Mayor Marty Blum denounced as “complete fabrication” a rumor promulgated by Santa Barbara News-Press editorial page editor Travis Armstrong that the mayor planned to resign. Armstrong wrote on 7/12 that Blum had been discussing the possibility with family and friends, and he predicted that she would resign in a few days, citing health reasons. Blum publicly challenged Armstrong to produce any such confidant and said her health-despite a bout with cancer and a double-mastectomy four years ago-has never been better. (/blumquitrumor)

Mel’s Lounge, a State Street institution since 1963, is closing on August 24. Mel’s owner Mike Knapp said his rent was doubled to about $10,000 by property owner Hughes Land Holding Trust of Santa Barbara. A bar and pool hall that opens at 8:30 a.m., Mel’s has been something of an anachronism in Paseo Nuevo ever since the mall was built around it in the early 1990s. (/melsclosing)
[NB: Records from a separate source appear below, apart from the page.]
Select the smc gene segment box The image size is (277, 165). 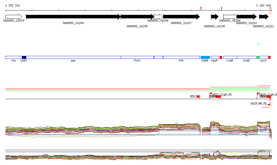tap(73, 57)
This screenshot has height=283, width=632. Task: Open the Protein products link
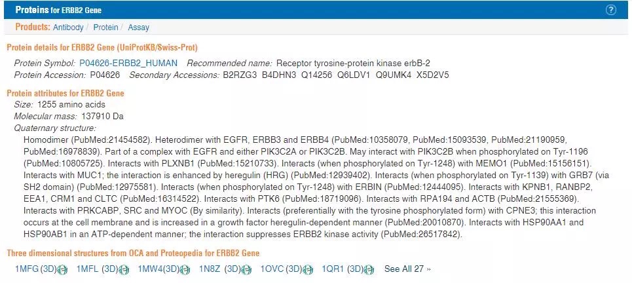pyautogui.click(x=105, y=28)
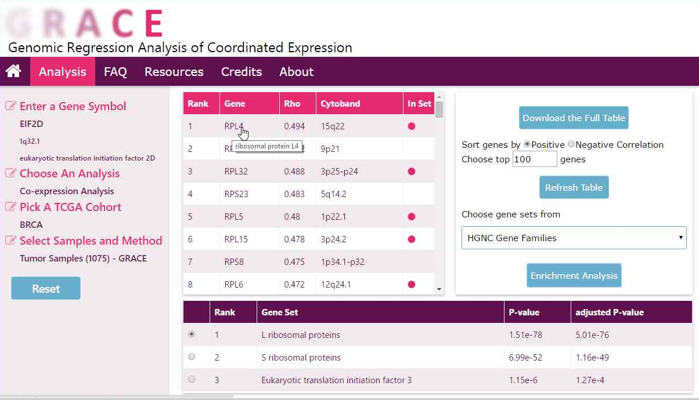Open the HGNC Gene Families dropdown

click(574, 238)
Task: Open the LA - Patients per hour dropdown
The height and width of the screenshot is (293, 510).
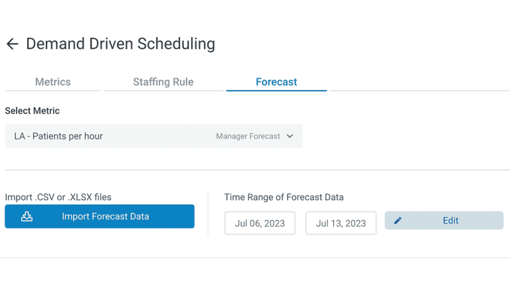Action: pos(153,136)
The city has ordered an earlier-than-scheduled bathymetric survey to determine how much storage capacity remains in Gibraltar Reservoir, from which the city gets about 35 percent of its water. Storms following the Zaca Fire washed debris into Gibraltar from its 60-percent-burned watershed, and water commissioners fear that the reservoir’s capacity may now be as low as 2,000 acre feet, which is only enough for about 4,000 households for one year.

The Creeks Division and the Parks and Recreation Department are contracting with Questa Engineering Corporation to draw specifications for two more Mission Creek fish passages, one on Highway 192 and the other at Tallant Road. The work would open almost five more miles of creek to migrating steelhead trout.

The Ordinance Committee drafted new rules for the waterfront which, if approved by City Council, will give the Waterfront Director authority to impound vessels whose owners don’t pay their fees, or who moor in the harbor without permission. Now the director merely threatens to seize the vessels.